WHAT TO DO:
Only the lines with "computer" in them need to be copied from the listing.

PROVIDED DATA START

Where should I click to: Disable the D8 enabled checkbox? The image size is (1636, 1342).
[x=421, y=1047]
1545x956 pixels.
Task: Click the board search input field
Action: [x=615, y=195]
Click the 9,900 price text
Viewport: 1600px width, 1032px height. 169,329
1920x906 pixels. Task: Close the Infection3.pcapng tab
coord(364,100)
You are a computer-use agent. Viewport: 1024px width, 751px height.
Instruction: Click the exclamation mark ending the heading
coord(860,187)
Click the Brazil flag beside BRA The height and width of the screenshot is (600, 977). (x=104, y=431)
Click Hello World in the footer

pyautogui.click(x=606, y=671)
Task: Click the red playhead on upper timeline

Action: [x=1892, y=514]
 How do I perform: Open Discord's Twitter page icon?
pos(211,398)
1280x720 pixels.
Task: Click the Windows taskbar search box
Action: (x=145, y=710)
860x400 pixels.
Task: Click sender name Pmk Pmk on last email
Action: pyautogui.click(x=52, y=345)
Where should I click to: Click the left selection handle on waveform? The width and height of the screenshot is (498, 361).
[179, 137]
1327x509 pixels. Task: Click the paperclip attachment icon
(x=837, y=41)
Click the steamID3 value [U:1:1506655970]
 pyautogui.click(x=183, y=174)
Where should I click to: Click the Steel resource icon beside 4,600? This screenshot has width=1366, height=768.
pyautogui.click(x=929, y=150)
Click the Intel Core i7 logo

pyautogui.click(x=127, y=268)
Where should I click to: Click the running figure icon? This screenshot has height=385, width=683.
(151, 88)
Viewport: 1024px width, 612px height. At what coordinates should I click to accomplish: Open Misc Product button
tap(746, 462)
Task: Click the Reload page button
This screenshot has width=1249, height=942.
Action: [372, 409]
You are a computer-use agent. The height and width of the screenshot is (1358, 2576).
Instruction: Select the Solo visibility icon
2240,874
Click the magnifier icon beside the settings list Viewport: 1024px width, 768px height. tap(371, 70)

PROVIDED DATA END

WRITTEN SOLUTION:
You are a computer-use agent. Viewport: 1024px width, 751px height.
You are a computer-use agent. The height and width of the screenshot is (1358, 2576).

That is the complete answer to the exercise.